TO DO
Copy out the lines between the one holding "This screenshot has" and the one holding "app-subtitle: CHANG YI AUTO MAINTENANCE TECHNOLOGY SUP… is", inclusive, changing "screenshot" to "image" and leaving everything else the same. Leave the pictures out of your answer.

DATA TO USE
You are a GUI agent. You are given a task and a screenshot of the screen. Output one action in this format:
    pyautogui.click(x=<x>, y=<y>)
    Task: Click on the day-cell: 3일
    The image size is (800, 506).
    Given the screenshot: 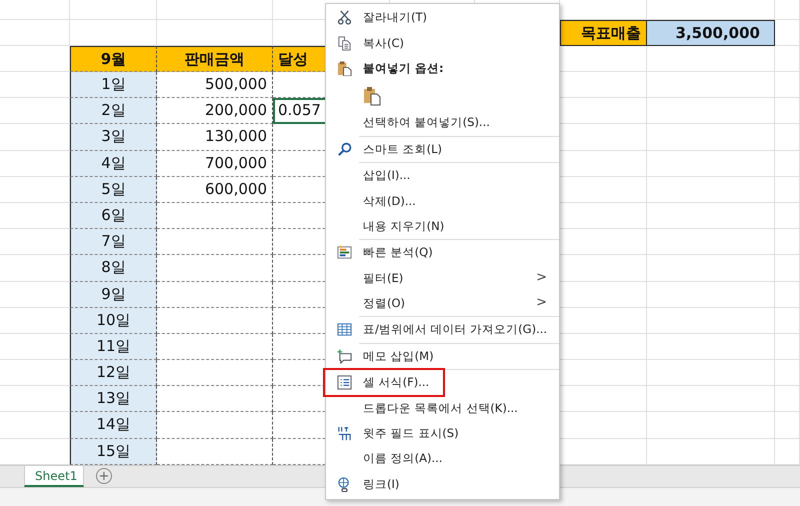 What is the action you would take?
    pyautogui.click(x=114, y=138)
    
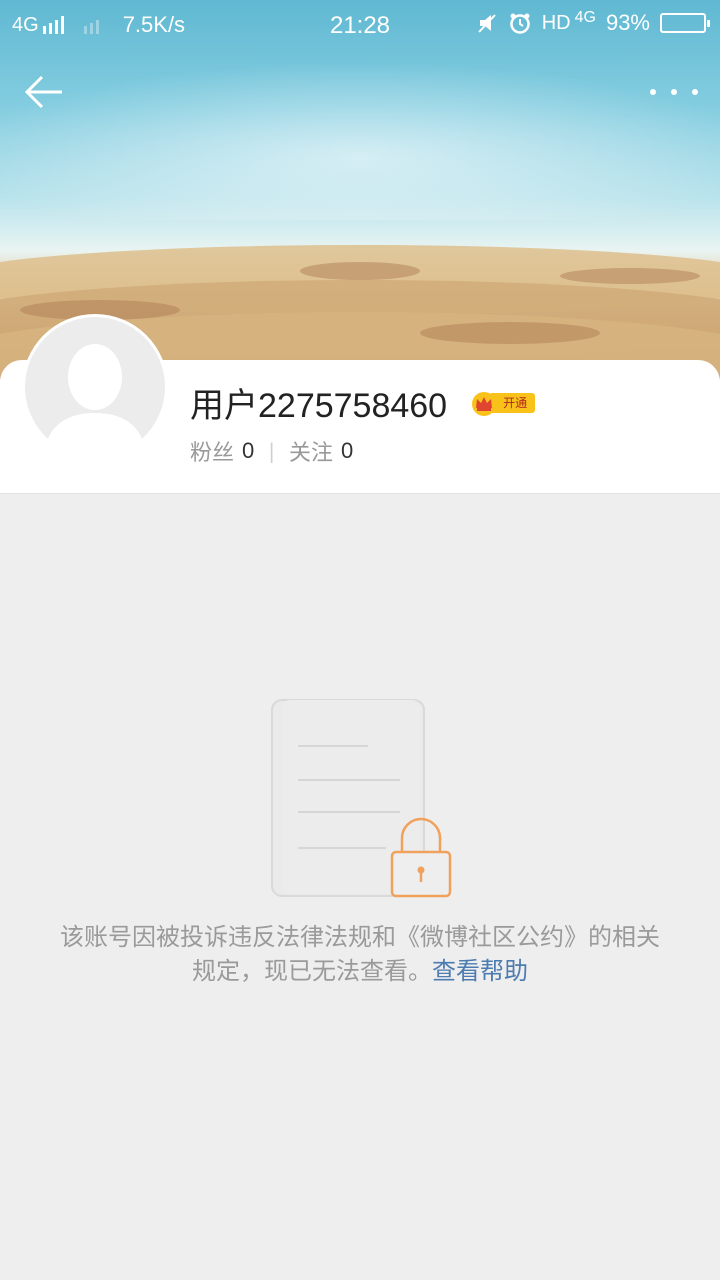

--

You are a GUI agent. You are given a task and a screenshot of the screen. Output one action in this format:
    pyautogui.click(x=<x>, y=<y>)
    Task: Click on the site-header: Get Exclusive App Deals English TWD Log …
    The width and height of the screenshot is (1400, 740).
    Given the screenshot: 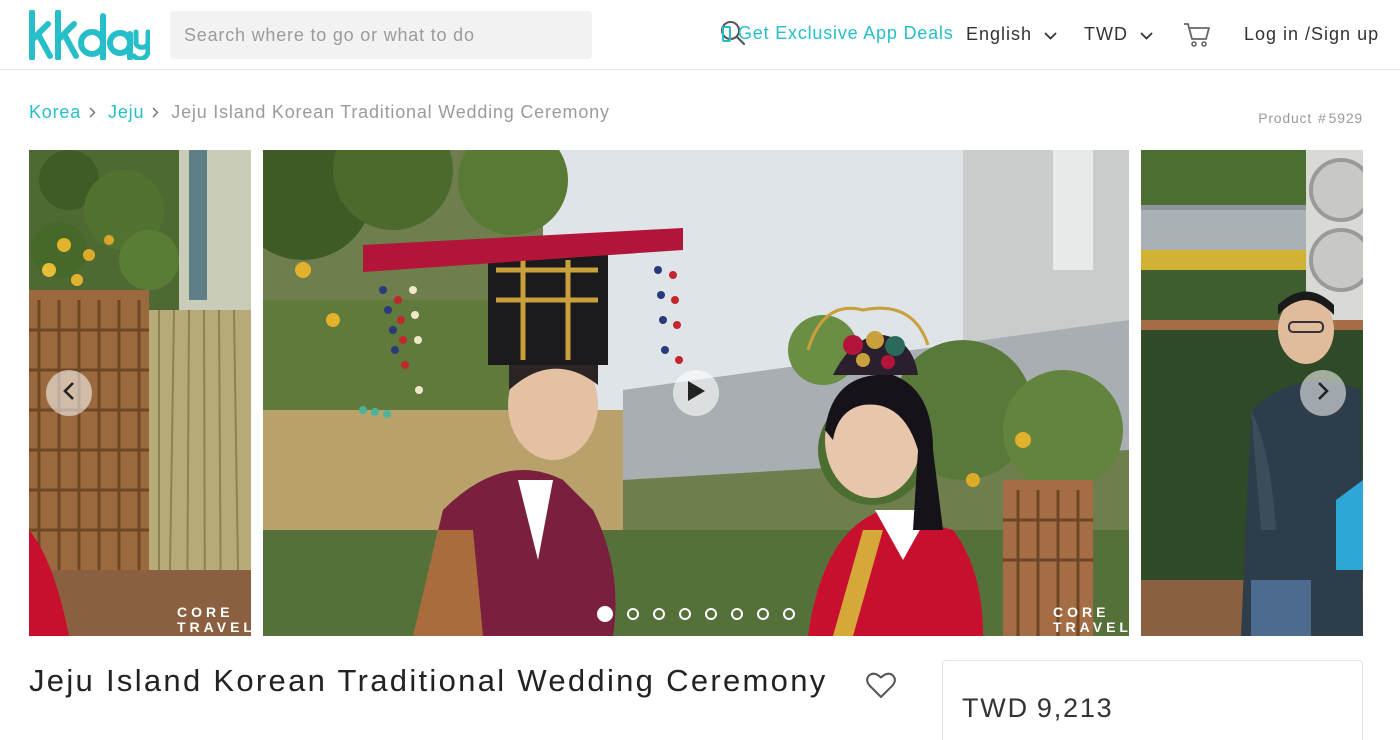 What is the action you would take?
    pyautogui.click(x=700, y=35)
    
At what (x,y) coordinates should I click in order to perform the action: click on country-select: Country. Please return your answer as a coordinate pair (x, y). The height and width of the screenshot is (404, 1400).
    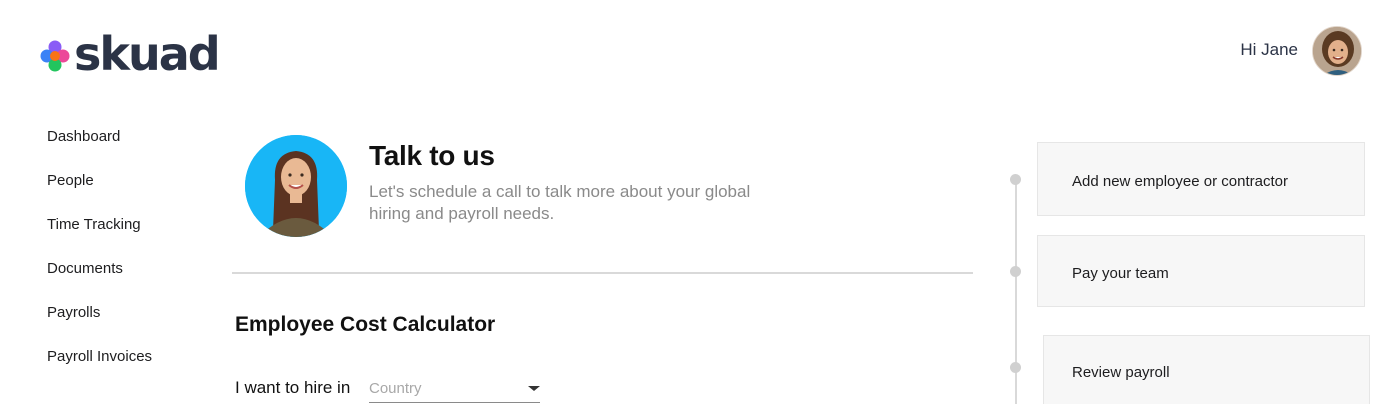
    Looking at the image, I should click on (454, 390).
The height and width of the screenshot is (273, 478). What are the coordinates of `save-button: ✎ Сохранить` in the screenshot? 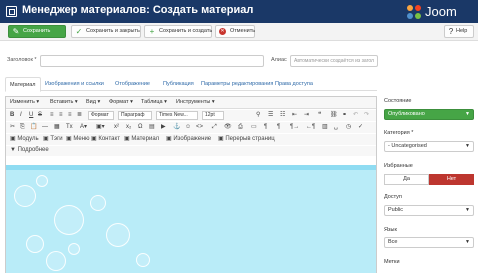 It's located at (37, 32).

---

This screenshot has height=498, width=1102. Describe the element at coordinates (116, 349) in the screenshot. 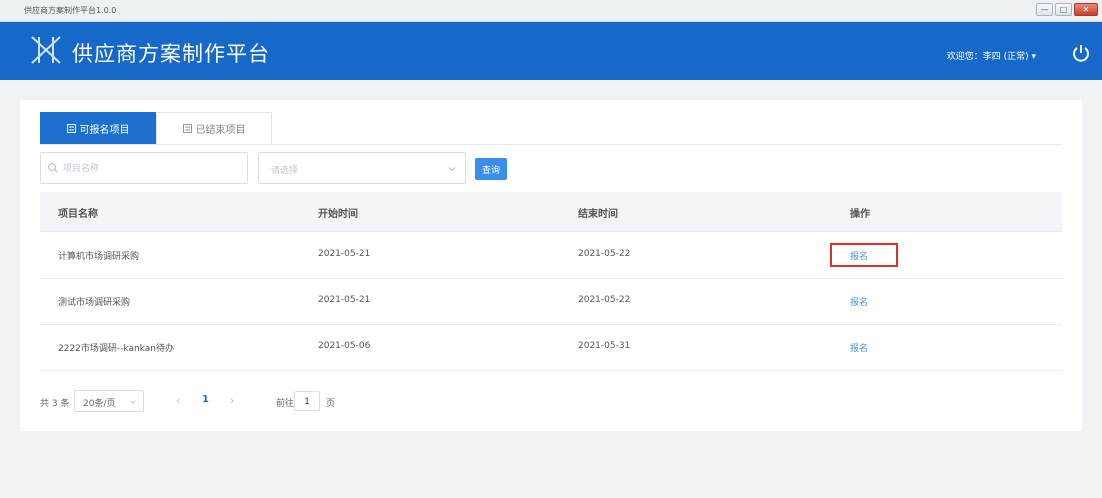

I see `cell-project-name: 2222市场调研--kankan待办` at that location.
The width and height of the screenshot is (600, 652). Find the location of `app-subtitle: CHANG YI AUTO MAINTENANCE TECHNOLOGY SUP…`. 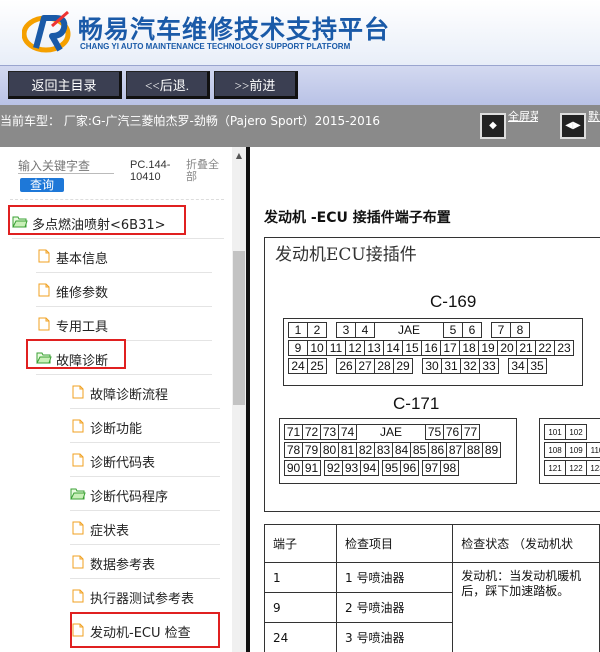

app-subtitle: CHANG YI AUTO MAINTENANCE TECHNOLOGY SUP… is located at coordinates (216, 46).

RESPONSE AREA
This image has height=498, width=1102. Describe the element at coordinates (116, 349) in the image. 

I see `cell-project-name: 2222市场调研--kankan待办` at that location.
The width and height of the image is (600, 652). Find the location of `app-subtitle: CHANG YI AUTO MAINTENANCE TECHNOLOGY SUP…`. 

app-subtitle: CHANG YI AUTO MAINTENANCE TECHNOLOGY SUP… is located at coordinates (216, 46).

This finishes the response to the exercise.